En ahlaklı organımız, midemizdir…





   Dün ayaklarımı uzattım, televizyon izliyorum… Haber kanallarına hızla bir baktım…

İzlemeyi boş verin takılmak bile istemedim…

‘Hasan, bugün Pazar, keyfine bak. Kafanı da bir süreliğine yorma’, dedim kendi kendime.  ‘Olur mu?’, diyerek azıcık da olsa direndim, sonunda, ‘Tamam’ dedim. Kemal Sunal’la Fatma Girik’in başrol oynadığı, ‘Japon işi’ isimli bir filim buldum, Show TV’de… Bulduğum yerden sonuna kadar, komuta elime almadan izledim.

Çok da hoşuma gitti.

***

Dıştan bakıldığında dikkatim bölünmüş gibi göründüğüm zaman, çok daha iyi dinler, izler, algılar, aklıcığıma yazarım.

Öğretmen Koleji’ne giderken sınıfın sol arkasında otururdum. Ders dinlerken, gazetemi de öğretmenin gözüne sokmadan okurdum.

O zaman da gazeteler çarşaf kadar. Sayfayı değiştirirken, hem görünüyor hem de ses çıkıyordu doğal olarak.

Rahmetli Ülvan Fadıl Efe, hocamız, dersi dinlemediğimi düşünerek, ‘Söyle Uzun Hasan’ diyerek bana anlattıklarını sorardı. Yanıtımı verdiğim zaman da manalı manalı yüzüme bakardı.
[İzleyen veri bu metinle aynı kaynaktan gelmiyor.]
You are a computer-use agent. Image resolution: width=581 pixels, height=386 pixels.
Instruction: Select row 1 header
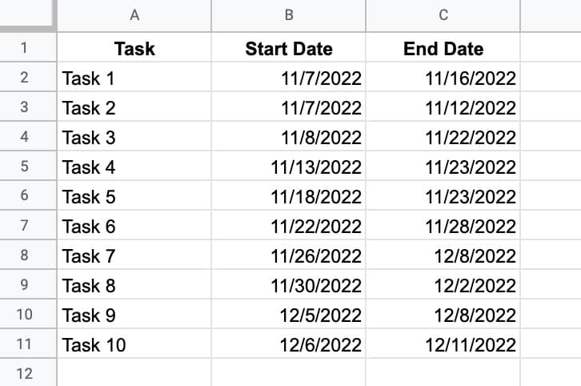click(24, 48)
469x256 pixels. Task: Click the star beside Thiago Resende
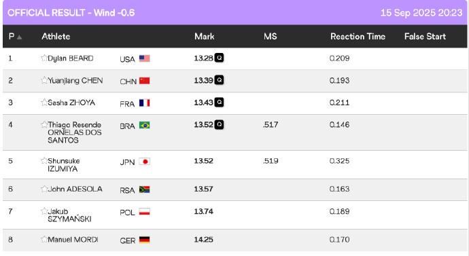tap(44, 124)
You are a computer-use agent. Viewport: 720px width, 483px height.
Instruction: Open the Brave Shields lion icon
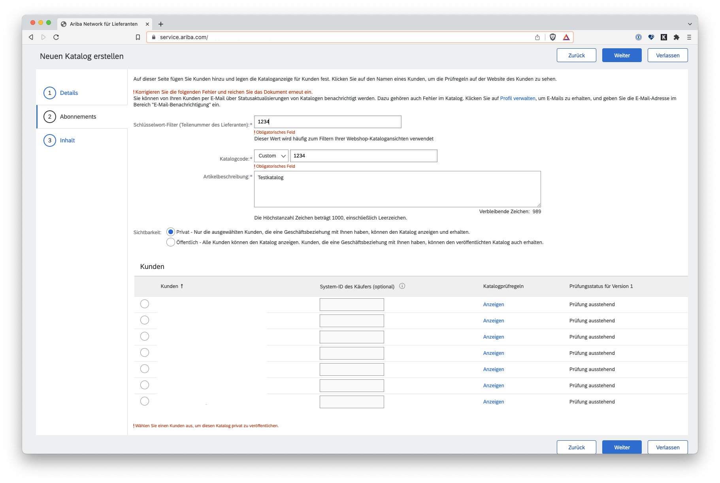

Şimdi de öyleyim, ama normalde küçük bir meşguliyetle daha iyi dinleyebilsem de, küçük gruplarda ve ikili görüşmelerde, karşımdakinin yüzüne bakarak dinlerim. Sıkılırım ama napayım!!!

***

   Dün de hem Japon İşi filmini izlerken, diğer yandan da ayaklarımın parmak ucundan başlayarak saçımın en tepedeki teline kadar, bedenimi sorguladım… Kendi kendimi güldüm…

‘Yahu bu vücudumuz, sanayi bölgesi gibi. Bir hayli, boyutu küçük, işi büyük, fabrika gibi organlarımız var.’

Sağlıklı ve her şey yolundaysa, herhangi bir organımızın, devre dışı kalmasında neler yaşayabileceğimizi, ya da hayatımızda ne aksamalar olacağını bilmek bir yana düşünmek bile aklımızdan gelmez.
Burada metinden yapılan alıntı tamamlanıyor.